Ich bin die ältste in der Picknick-Runde,
Die euch im ersten Aufzug soll berichten,
Von Jahren, da verschlossen noch die Wunde,
Die brach, das Land der Dichter zu vernichten.
Mein Bruder Fritz hat manches vorgedeutet,
War auch mein Leben länger als das seine,
Kommt doch, wenn mir die Totenglocke läutet,
Was hier beginnt, noch lange nicht ins reine.

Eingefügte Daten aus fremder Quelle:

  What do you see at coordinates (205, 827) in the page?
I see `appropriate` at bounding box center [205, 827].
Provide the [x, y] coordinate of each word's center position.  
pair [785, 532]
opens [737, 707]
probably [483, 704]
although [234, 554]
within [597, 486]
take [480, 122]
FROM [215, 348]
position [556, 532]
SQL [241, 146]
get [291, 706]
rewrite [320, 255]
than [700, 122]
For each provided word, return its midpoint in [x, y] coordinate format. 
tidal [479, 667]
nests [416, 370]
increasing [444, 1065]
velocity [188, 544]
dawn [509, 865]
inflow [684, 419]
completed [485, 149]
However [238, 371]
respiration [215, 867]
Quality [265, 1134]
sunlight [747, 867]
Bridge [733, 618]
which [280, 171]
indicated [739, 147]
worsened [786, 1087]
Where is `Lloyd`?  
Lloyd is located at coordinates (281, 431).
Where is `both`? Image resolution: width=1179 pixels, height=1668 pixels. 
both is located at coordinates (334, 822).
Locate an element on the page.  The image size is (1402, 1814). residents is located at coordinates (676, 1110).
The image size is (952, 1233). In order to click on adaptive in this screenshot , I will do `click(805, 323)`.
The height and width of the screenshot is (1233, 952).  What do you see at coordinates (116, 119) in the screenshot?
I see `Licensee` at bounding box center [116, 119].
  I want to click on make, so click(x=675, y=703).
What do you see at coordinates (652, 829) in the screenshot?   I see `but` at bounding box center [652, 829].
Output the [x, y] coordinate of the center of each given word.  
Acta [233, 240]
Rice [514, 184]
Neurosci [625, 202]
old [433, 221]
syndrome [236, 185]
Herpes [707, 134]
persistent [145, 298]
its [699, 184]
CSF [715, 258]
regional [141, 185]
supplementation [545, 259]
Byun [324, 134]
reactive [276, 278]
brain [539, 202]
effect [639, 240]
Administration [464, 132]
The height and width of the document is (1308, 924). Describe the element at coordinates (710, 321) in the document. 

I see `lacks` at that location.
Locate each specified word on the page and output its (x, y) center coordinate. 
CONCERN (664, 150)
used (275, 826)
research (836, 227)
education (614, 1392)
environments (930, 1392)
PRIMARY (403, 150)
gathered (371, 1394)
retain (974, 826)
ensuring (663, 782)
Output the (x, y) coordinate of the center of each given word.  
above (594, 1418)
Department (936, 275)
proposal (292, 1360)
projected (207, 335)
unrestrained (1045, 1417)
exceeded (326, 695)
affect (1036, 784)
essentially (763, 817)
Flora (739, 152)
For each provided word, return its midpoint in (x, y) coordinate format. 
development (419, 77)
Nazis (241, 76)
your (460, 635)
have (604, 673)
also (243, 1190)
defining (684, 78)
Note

Es wird das Publikum, Jahrzehnte später,
Noch wissen, daß die Saat des roten Drachen,
Noch immer schlingt die Söhne und die Väter,
Und wer vorausschaut, findet nichts zu lachen.
Die Fürstin, die mir freundlich und gewogen,
Wird sich, wenn ich verewigt, weitertasten
In Nebel, wo verfalbt der Regenbogen
Und die Lemuren nimmer ruhn noch rasten.
Ich kann den Ausgang dieses Stücks nicht künden,
Und sterb im Zweifel, wie so viele Ahnen,
In welches Meer die großen Ströme münden,
Das spricht sich nur im Leiden und im Wahnen.
Vielleicht, daß meines Bruders Aug gebrochen,
Vom Licht, das ihm der Große Mittag spendet,
Doch vorher hat der Philosoph gerochen,
Wie ein Jahrtausend modert und verendet.
Ich hab zu mancher Deutung mich verstiegen,
Doch dies geschah nur wider das Vergessen,
Es mögen keine Sicherheiten liegen
Im Wehn der Zeit, die wir zu kurz vermessen,
Ich bin ein Weib, das nicht zu Adlerflügen
Geboren und zum adlerhaften Spähen,
Doch spürt mein Herzschlag mit den Vogelzügen,
Daß treu dem Wandrer sind allein die Krähen.
Doch glaub ich an das zähe Nichtverraten
Ererbten Glaubens und ich steh wie Luther,
Wenn Totengräber schwingen schon den Spaten,
Und um Kanonen wird getauscht die Butter.
So schaut ein Herz, das zwischen Sorg und Pflichten
In Schmäh und Jammer strauchelt nicht im Glauben,
Denn jene, die den Lebensquell vernichten,
Vermögen nicht, die Seligkeit zu rauben.